The speakers have no idea there is a non-scientist among them. Today a Pakistani pharmacometricist (I think that's what he said he was) waved out at the audience and said, "and, of course, you all know the story of Fix-it-All (chemical name, fixitallupomycin), so I don't have to remind you all that it was the first inverted-purple-goo-eating-spiral-form-parthenogenetic-doo-hickey to treat pediatric piano leg syndrome." That's what it sounded like to me, anyway. I took notes feverishly like I haven't done since college. Scratch that -- I never took notes in college. I took notes feverishly like I haven't done since I was a baby lawyer.

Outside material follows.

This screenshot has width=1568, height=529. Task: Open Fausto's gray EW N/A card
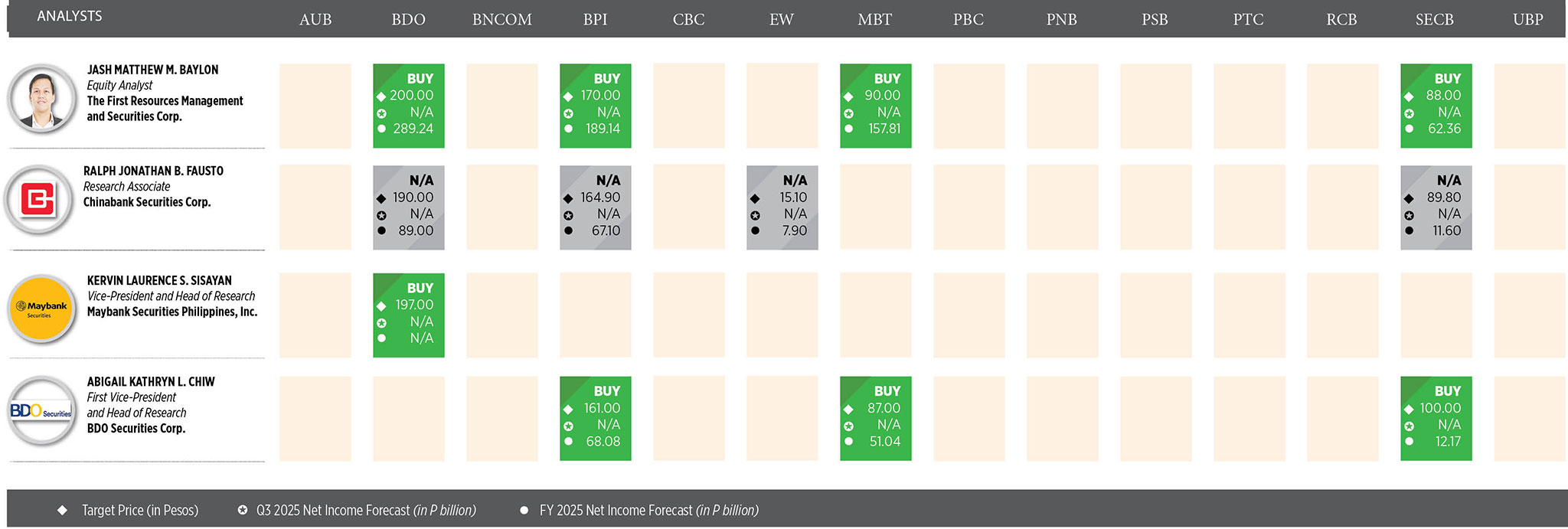(782, 207)
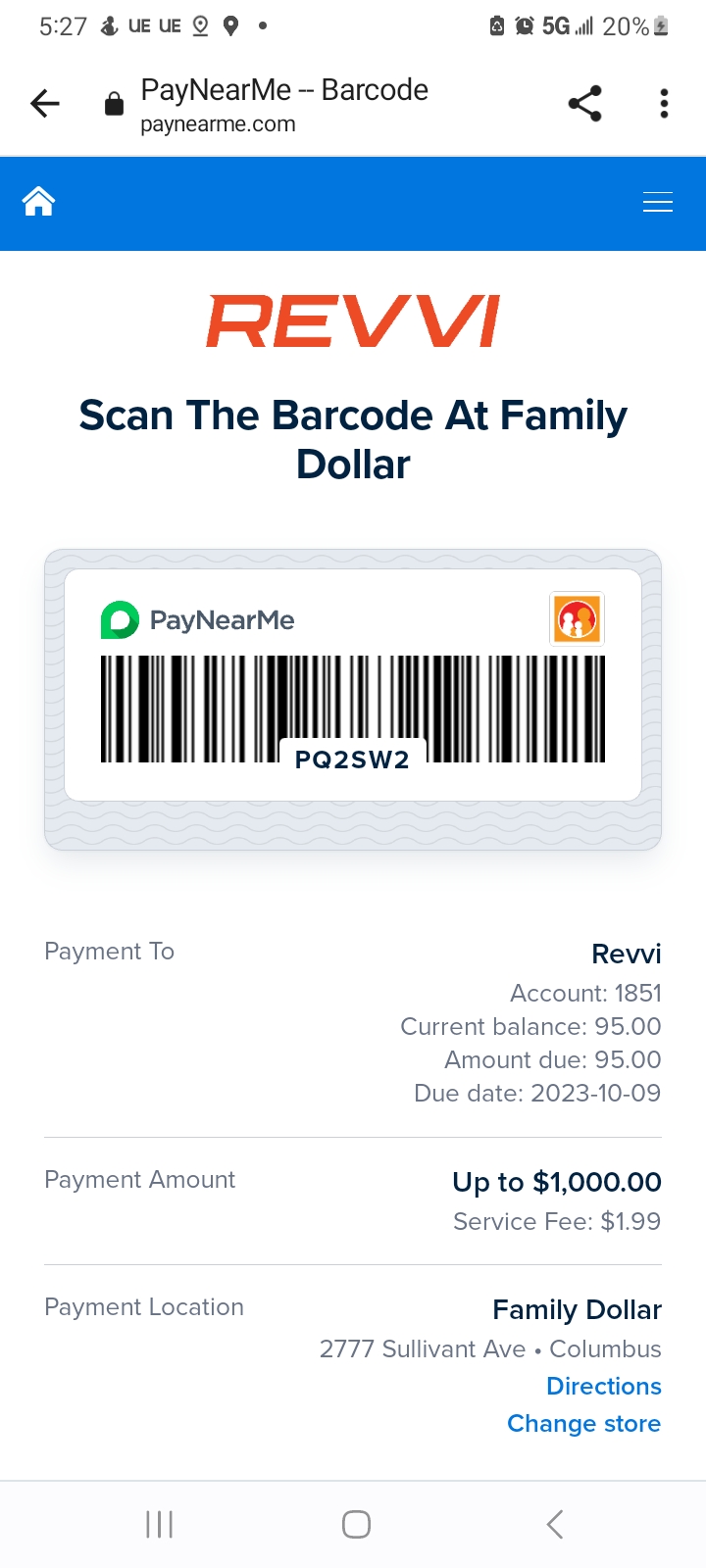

I learned a few things about drug development -- such as the fact that FDA is considering opening a review division devoted exclusively to neglected tropical diseases -- but I was surprised to learn how many other useful, sort of mundane, and unexpected facts. Such as:
  • The Chile earthquake moved the Earth's mass enough to permanently shorten the length of each day.
  • The first quantum machine nano-thing is so small it can never really sit still, from a molecular perspective, and so is literally in two places at once.
  • We had the first successful full facial transplant in 2010. Somehow I missed that.
  • Health care reform and government settlements combined will cost the pharmaceutical industry $5.4 billion in 2011.
  • Every dollar a pharmaceutical company spends on those annoying TV ads generates $4.20 in sales.
  • FDA has approved only two new antibiotics since 2008.
  • The last new TB treatment was approved 40 years ago.
  • 97 out of every 100 newborns this coming decade will be born in a developing country.
  • Unipolar depression is number 3 on The Gates Foundation's list of diseases that impose the highest public health burden on low- and middle-income countries. Number 9 is road accidents.
  • 86 percent of all unipolar depression trials fail. 50 percent of those trials are in drugs already on the market.
  • There is a disease that has a"'prevalence of zero." The FDA epidemiologists thought that was very funny and laughed uproariously about their scientific joke. (The lawyer equivalent is the story about the lawyer who demanded that his associate find him the pattern jury instruction for promissory estoppel. HA! HA! HA!) But the disease that has a prevalence zero is not very funny -- it's terrorism-induced anthrax.
I also made a long list of things to learn more about:

  • What is Muckle-Wells Syndrome?
  • What is Maroteaux-Lamy Syndrome? 
  • What is Prader-Willi Syndrome?
  • What does the Novartis Institute for Tropical Diseases in Singapore really do and how do I found out if it needs any help?
  • Master the topic of CMS J codes (consider delegating this one)
  • Look up the African Vaccines Regulatory Forum
  • Learn more about MenAfriVac, the first vaccine ever developed in the third world (meningitis in the Sahel).
And I decided on a good project to pass the time. FDA complained that the natural history of rare and neglected diseases is not well known. I've had a few rare and neglected diseases myself, courtesy of my childhood in the developing world. Bilharzia, giardia, malaria, etc. I could write a natural history of a rare or neglected disease! That would be fun! Like the story of the anopheles mosquito during the building of the Panama Canal. Or the story of ebola getting into a CDC research facility -- accidentally. Or our very scientific efforts to avoid contracting "hoof and mouth disease" in Zambia (answer, drive your vehicle through a thin soupy puddle and get out and swish your shoes around in it -- all for naught anyway because you don't get sick from it unless you are a cow (ergo, "hoof" and mount disease). I could travel around with a butterfly net catching neglected microbes. I could sit at bedsides and ask wilting patients things like, "but how do you FEEL?" I could wear a silly hat. It would be fun.

I would bring someone else along with me to do the science part, of course. Maybe the Pakistani pharmacometricist.

I have two more days of this so think how much I'll have learned by then!

P.S. There is no pattern jury instruction for a promissory estoppel claim. You are not entitled to a jury at all.